*THE INPUT*.

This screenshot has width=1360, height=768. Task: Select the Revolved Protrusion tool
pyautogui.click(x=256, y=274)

---

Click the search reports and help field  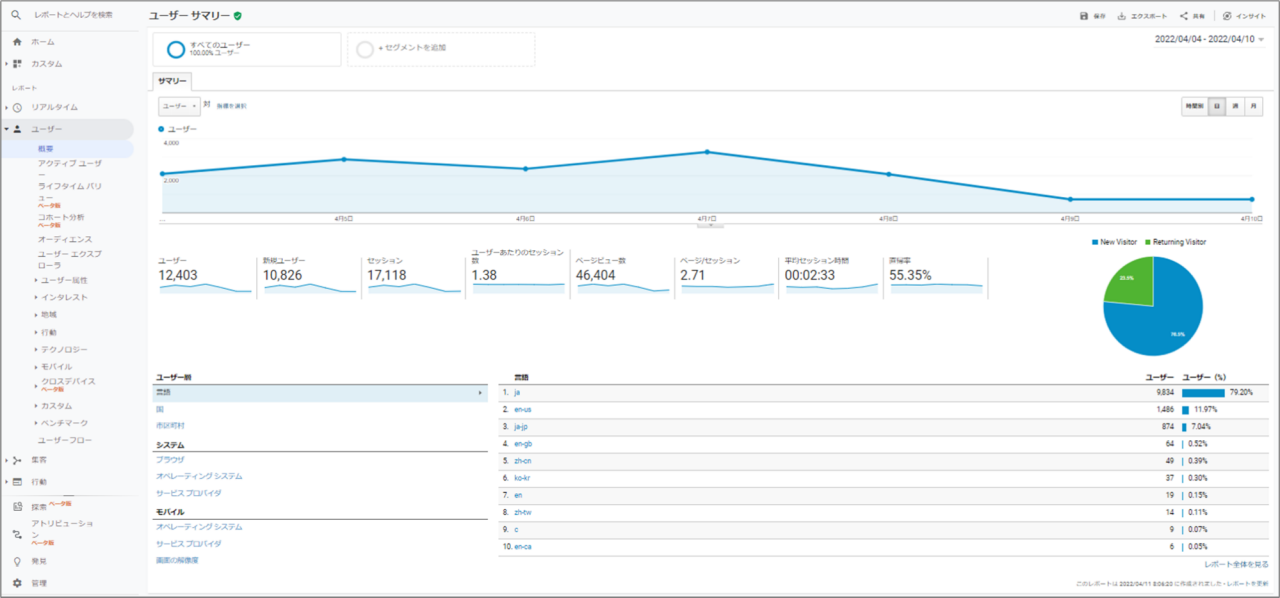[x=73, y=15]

==

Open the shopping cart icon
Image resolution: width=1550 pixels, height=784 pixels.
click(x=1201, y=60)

*THE REQUEST*. Put the lines from the one with "Open the shopping cart icon" to the one with "click(x=1201, y=60)", both included, into a Markdown table with the columns Row and Line. Number each row and leave out blank lines.

*TASK RESPONSE*.
| Row | Line |
|---|---|
| 1 | Open the shopping cart icon |
| 2 | Image resolution: width=1550 pixels, height=784 pixels. |
| 3 | click(x=1201, y=60) |